# [Directions for this task]
From the entries below, gather each line containing the word "天然本まぐろ".

(Provided records begins)

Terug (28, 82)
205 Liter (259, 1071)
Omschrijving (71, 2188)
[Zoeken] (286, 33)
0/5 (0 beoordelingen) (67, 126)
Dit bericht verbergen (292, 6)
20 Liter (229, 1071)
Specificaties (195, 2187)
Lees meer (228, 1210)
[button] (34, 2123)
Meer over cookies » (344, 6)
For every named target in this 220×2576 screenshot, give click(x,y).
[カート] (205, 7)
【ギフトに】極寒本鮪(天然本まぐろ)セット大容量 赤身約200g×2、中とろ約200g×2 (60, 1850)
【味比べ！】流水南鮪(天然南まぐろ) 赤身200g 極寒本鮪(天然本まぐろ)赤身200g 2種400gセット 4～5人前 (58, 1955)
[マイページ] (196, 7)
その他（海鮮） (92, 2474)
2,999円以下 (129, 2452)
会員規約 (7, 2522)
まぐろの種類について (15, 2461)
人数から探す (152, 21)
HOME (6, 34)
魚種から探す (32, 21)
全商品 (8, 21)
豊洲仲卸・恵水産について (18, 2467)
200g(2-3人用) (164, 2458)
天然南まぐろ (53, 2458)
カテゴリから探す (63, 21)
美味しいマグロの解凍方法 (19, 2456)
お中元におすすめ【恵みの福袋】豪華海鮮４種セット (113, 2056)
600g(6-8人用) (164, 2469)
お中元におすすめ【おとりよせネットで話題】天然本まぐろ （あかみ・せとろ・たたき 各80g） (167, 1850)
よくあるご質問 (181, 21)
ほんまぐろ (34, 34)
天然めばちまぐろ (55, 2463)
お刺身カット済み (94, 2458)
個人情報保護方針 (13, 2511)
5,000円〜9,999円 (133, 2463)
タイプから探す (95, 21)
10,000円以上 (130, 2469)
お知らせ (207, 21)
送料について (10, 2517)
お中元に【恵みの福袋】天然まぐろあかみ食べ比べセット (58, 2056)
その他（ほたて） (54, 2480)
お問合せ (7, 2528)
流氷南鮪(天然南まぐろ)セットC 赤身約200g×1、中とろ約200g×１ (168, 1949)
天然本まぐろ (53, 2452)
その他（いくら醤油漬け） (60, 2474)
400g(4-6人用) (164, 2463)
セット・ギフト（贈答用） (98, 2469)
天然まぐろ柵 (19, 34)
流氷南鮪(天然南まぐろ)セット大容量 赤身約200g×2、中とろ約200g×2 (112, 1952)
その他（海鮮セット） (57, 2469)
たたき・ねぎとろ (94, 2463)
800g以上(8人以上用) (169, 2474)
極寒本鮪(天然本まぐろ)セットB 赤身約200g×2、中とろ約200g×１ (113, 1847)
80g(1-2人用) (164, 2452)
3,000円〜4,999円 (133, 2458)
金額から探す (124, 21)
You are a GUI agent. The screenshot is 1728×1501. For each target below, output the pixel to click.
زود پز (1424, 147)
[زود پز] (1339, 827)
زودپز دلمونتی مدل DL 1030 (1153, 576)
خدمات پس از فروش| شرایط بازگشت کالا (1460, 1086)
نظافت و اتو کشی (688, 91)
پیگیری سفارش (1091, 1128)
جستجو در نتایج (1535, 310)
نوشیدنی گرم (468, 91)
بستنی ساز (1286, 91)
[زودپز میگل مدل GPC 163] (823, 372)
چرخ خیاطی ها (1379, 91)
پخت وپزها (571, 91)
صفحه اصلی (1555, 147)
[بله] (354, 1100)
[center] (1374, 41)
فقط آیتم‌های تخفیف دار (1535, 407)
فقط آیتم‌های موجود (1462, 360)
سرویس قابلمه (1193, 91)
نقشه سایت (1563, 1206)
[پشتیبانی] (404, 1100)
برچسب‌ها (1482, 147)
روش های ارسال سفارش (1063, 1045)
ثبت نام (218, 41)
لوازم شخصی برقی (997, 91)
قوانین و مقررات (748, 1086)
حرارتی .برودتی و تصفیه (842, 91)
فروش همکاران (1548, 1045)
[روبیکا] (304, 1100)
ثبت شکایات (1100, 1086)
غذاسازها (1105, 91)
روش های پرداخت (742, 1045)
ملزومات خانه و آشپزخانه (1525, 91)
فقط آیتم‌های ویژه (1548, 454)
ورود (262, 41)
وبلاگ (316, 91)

(Provided records ends)

# [Response to the exercise]
【ギフトに】極寒本鮪(天然本まぐろ)セット大容量 赤身約200g×2、中とろ約200g×2 (60, 1850)
【味比べ！】流水南鮪(天然南まぐろ) 赤身200g 極寒本鮪(天然本まぐろ)赤身200g 2種400gセット 4～5人前 (58, 1955)
お中元におすすめ【おとりよせネットで話題】天然本まぐろ （あかみ・せとろ・たたき 各80g） (167, 1850)
天然本まぐろ (53, 2452)
極寒本鮪(天然本まぐろ)セットB 赤身約200g×2、中とろ約200g×１ (113, 1847)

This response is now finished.